--- TRY IT ---
Without leaving out a single line, copy the records exactly.

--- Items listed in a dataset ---
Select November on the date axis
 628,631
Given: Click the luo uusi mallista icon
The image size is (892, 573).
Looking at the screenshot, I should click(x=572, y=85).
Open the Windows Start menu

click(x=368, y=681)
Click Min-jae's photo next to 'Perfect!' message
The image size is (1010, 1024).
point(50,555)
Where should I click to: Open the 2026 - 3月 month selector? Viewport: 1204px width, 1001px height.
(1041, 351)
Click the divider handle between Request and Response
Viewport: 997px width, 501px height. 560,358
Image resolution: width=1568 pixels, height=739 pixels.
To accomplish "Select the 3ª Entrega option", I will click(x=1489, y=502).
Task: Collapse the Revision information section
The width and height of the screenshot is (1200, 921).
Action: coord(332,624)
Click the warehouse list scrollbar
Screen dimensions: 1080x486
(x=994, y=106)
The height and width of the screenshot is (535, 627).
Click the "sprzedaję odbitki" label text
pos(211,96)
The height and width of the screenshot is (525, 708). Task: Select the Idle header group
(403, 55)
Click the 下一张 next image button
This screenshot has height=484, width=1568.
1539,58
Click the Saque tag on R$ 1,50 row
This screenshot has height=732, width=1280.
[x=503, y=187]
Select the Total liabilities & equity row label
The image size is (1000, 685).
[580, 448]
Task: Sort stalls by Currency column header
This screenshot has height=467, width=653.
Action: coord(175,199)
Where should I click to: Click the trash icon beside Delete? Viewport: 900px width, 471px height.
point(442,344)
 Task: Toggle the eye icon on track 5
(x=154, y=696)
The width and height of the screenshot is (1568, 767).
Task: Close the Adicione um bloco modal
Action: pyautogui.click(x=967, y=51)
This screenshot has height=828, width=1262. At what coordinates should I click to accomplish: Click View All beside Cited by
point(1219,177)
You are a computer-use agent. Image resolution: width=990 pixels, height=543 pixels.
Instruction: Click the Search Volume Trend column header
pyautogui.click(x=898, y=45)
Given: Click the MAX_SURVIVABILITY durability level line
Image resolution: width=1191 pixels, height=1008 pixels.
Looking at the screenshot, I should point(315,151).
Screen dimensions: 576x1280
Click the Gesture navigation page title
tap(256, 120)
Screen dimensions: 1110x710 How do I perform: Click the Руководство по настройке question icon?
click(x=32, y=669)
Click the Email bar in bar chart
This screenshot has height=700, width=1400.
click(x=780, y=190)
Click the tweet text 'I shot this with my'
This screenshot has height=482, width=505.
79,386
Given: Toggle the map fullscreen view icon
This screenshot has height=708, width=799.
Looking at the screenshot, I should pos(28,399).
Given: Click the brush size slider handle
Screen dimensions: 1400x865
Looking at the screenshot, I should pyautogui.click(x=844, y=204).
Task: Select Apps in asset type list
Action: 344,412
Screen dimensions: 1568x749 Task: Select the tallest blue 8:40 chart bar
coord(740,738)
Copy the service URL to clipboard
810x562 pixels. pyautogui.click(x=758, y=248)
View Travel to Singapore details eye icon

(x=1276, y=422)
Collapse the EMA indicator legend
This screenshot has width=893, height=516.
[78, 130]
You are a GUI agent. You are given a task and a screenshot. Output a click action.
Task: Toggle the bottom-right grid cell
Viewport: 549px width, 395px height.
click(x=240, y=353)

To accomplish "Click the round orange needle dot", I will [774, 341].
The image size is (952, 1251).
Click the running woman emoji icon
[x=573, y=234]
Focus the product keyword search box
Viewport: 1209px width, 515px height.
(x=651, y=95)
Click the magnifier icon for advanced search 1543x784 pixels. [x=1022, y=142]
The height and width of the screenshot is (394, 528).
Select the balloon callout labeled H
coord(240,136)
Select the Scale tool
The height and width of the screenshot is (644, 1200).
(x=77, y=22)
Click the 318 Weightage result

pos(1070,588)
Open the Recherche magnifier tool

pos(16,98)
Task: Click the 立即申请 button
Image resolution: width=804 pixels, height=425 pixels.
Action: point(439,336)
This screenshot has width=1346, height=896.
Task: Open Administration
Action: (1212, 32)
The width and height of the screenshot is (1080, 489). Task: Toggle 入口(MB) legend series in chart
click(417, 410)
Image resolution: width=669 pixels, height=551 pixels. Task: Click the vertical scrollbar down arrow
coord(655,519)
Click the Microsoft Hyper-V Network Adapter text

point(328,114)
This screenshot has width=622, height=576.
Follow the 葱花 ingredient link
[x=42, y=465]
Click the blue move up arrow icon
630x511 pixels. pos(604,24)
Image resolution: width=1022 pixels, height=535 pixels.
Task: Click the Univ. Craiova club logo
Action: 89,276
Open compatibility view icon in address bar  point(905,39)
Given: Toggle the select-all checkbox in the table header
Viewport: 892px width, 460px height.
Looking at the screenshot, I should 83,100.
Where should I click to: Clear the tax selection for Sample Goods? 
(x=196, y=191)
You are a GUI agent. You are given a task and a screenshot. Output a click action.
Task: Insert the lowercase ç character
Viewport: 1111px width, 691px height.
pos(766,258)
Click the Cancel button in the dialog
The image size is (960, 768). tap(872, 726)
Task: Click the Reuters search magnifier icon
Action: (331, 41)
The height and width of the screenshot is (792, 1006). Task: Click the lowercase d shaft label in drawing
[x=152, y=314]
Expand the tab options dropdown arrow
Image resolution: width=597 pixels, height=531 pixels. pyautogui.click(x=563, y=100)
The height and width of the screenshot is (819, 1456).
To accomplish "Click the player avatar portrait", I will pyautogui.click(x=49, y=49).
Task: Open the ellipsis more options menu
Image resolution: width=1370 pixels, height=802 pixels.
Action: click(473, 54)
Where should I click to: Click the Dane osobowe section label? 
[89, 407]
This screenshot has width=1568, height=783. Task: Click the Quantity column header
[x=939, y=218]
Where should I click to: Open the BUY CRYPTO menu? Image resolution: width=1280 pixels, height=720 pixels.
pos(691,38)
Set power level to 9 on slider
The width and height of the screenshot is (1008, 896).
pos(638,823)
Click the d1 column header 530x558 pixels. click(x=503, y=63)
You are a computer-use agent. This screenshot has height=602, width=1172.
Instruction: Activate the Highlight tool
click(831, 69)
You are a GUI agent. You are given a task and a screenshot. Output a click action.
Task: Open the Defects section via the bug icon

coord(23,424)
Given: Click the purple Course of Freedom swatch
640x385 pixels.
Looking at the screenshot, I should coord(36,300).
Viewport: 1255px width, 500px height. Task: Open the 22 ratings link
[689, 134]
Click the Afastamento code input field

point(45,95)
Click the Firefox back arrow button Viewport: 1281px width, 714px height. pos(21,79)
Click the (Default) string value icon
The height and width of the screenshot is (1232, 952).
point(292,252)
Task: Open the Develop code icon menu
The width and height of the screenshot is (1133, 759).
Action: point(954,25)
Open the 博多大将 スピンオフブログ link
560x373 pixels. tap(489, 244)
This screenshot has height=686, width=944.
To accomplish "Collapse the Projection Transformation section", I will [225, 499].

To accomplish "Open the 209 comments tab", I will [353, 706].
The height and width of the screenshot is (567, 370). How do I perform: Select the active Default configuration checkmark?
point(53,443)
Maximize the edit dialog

--- SOLUTION BELOW ---
Select November on the date axis
 628,631
Given: Click the luo uusi mallista icon
The image size is (892, 573).
Looking at the screenshot, I should click(x=572, y=85).
Open the Windows Start menu

click(x=368, y=681)
Click Min-jae's photo next to 'Perfect!' message
The image size is (1010, 1024).
point(50,555)
Where should I click to: Open the 2026 - 3月 month selector? Viewport: 1204px width, 1001px height.
(1041, 351)
Click the divider handle between Request and Response
Viewport: 997px width, 501px height. 560,358
Image resolution: width=1568 pixels, height=739 pixels.
To accomplish "Select the 3ª Entrega option", I will click(x=1489, y=502).
Task: Collapse the Revision information section
The width and height of the screenshot is (1200, 921).
Action: coord(332,624)
Click the warehouse list scrollbar
Screen dimensions: 1080x486
(x=994, y=106)
The height and width of the screenshot is (535, 627).
Click the "sprzedaję odbitki" label text
pos(211,96)
The height and width of the screenshot is (525, 708). Task: Select the Idle header group
(403, 55)
Click the 下一张 next image button
This screenshot has height=484, width=1568.
1539,58
Click the Saque tag on R$ 1,50 row
This screenshot has height=732, width=1280.
[x=503, y=187]
Select the Total liabilities & equity row label
The image size is (1000, 685).
[580, 448]
Task: Sort stalls by Currency column header
This screenshot has height=467, width=653.
Action: coord(175,199)
Where should I click to: Click the trash icon beside Delete? Viewport: 900px width, 471px height.
point(442,344)
 Task: Toggle the eye icon on track 5
(x=154, y=696)
The width and height of the screenshot is (1568, 767).
Task: Close the Adicione um bloco modal
Action: pyautogui.click(x=967, y=51)
This screenshot has height=828, width=1262. At what coordinates should I click to accomplish: Click View All beside Cited by
point(1219,177)
You are a computer-use agent. Image resolution: width=990 pixels, height=543 pixels.
Instruction: Click the Search Volume Trend column header
pyautogui.click(x=898, y=45)
Given: Click the MAX_SURVIVABILITY durability level line
Image resolution: width=1191 pixels, height=1008 pixels.
Looking at the screenshot, I should point(315,151).
Screen dimensions: 576x1280
Click the Gesture navigation page title
tap(256, 120)
Screen dimensions: 1110x710 How do I perform: Click the Руководство по настройке question icon?
click(x=32, y=669)
Click the Email bar in bar chart
This screenshot has height=700, width=1400.
click(x=780, y=190)
Click the tweet text 'I shot this with my'
This screenshot has height=482, width=505.
79,386
Given: Toggle the map fullscreen view icon
This screenshot has height=708, width=799.
Looking at the screenshot, I should pos(28,399).
Given: Click the brush size slider handle
Screen dimensions: 1400x865
Looking at the screenshot, I should pyautogui.click(x=844, y=204).
Task: Select Apps in asset type list
Action: 344,412
Screen dimensions: 1568x749 Task: Select the tallest blue 8:40 chart bar
coord(740,738)
Copy the service URL to clipboard
810x562 pixels. pyautogui.click(x=758, y=248)
View Travel to Singapore details eye icon

(x=1276, y=422)
Collapse the EMA indicator legend
This screenshot has width=893, height=516.
[78, 130]
You are a GUI agent. You are given a task and a screenshot. Output a click action.
Task: Toggle the bottom-right grid cell
Viewport: 549px width, 395px height.
click(x=240, y=353)

To accomplish "Click the round orange needle dot", I will [774, 341].
The image size is (952, 1251).
Click the running woman emoji icon
[x=573, y=234]
Focus the product keyword search box
Viewport: 1209px width, 515px height.
(x=651, y=95)
Click the magnifier icon for advanced search 1543x784 pixels. [x=1022, y=142]
The height and width of the screenshot is (394, 528).
Select the balloon callout labeled H
coord(240,136)
Select the Scale tool
The height and width of the screenshot is (644, 1200).
(x=77, y=22)
Click the 318 Weightage result

pos(1070,588)
Open the Recherche magnifier tool

pos(16,98)
Task: Click the 立即申请 button
Image resolution: width=804 pixels, height=425 pixels.
Action: point(439,336)
This screenshot has width=1346, height=896.
Task: Open Administration
Action: (1212, 32)
The width and height of the screenshot is (1080, 489). Task: Toggle 入口(MB) legend series in chart
click(417, 410)
Image resolution: width=669 pixels, height=551 pixels. Task: Click the vertical scrollbar down arrow
coord(655,519)
Click the Microsoft Hyper-V Network Adapter text

point(328,114)
This screenshot has width=622, height=576.
Follow the 葱花 ingredient link
[x=42, y=465]
Click the blue move up arrow icon
630x511 pixels. pos(604,24)
Image resolution: width=1022 pixels, height=535 pixels.
Task: Click the Univ. Craiova club logo
Action: 89,276
Open compatibility view icon in address bar  point(905,39)
Given: Toggle the select-all checkbox in the table header
Viewport: 892px width, 460px height.
Looking at the screenshot, I should 83,100.
Where should I click to: Clear the tax selection for Sample Goods? 
(x=196, y=191)
You are a GUI agent. You are given a task and a screenshot. Output a click action.
Task: Insert the lowercase ç character
Viewport: 1111px width, 691px height.
pos(766,258)
Click the Cancel button in the dialog
The image size is (960, 768). tap(872, 726)
Task: Click the Reuters search magnifier icon
Action: (331, 41)
The height and width of the screenshot is (792, 1006). Task: Click the lowercase d shaft label in drawing
[x=152, y=314]
Expand the tab options dropdown arrow
Image resolution: width=597 pixels, height=531 pixels. pyautogui.click(x=563, y=100)
The height and width of the screenshot is (819, 1456).
To accomplish "Click the player avatar portrait", I will pyautogui.click(x=49, y=49).
Task: Open the ellipsis more options menu
Image resolution: width=1370 pixels, height=802 pixels.
Action: click(473, 54)
Where should I click to: Click the Dane osobowe section label? 
[89, 407]
This screenshot has width=1568, height=783. Task: Click the Quantity column header
[x=939, y=218]
Where should I click to: Open the BUY CRYPTO menu? Image resolution: width=1280 pixels, height=720 pixels.
pos(691,38)
Set power level to 9 on slider
The width and height of the screenshot is (1008, 896).
pos(638,823)
Click the d1 column header 530x558 pixels. click(x=503, y=63)
You are a computer-use agent. This screenshot has height=602, width=1172.
Instruction: Activate the Highlight tool
click(831, 69)
You are a GUI agent. You are given a task and a screenshot. Output a click action.
Task: Open the Defects section via the bug icon

coord(23,424)
Given: Click the purple Course of Freedom swatch
640x385 pixels.
Looking at the screenshot, I should coord(36,300).
Viewport: 1255px width, 500px height. Task: Open the 22 ratings link
[689, 134]
Click the Afastamento code input field

point(45,95)
Click the Firefox back arrow button Viewport: 1281px width, 714px height. pos(21,79)
Click the (Default) string value icon
The height and width of the screenshot is (1232, 952).
point(292,252)
Task: Open the Develop code icon menu
The width and height of the screenshot is (1133, 759).
Action: point(954,25)
Open the 博多大将 スピンオフブログ link
560x373 pixels. tap(489, 244)
This screenshot has height=686, width=944.
To accomplish "Collapse the Projection Transformation section", I will [225, 499].

To accomplish "Open the 209 comments tab", I will [353, 706].
The height and width of the screenshot is (567, 370). How do I perform: Select the active Default configuration checkmark?
point(53,443)
Maximize the edit dialog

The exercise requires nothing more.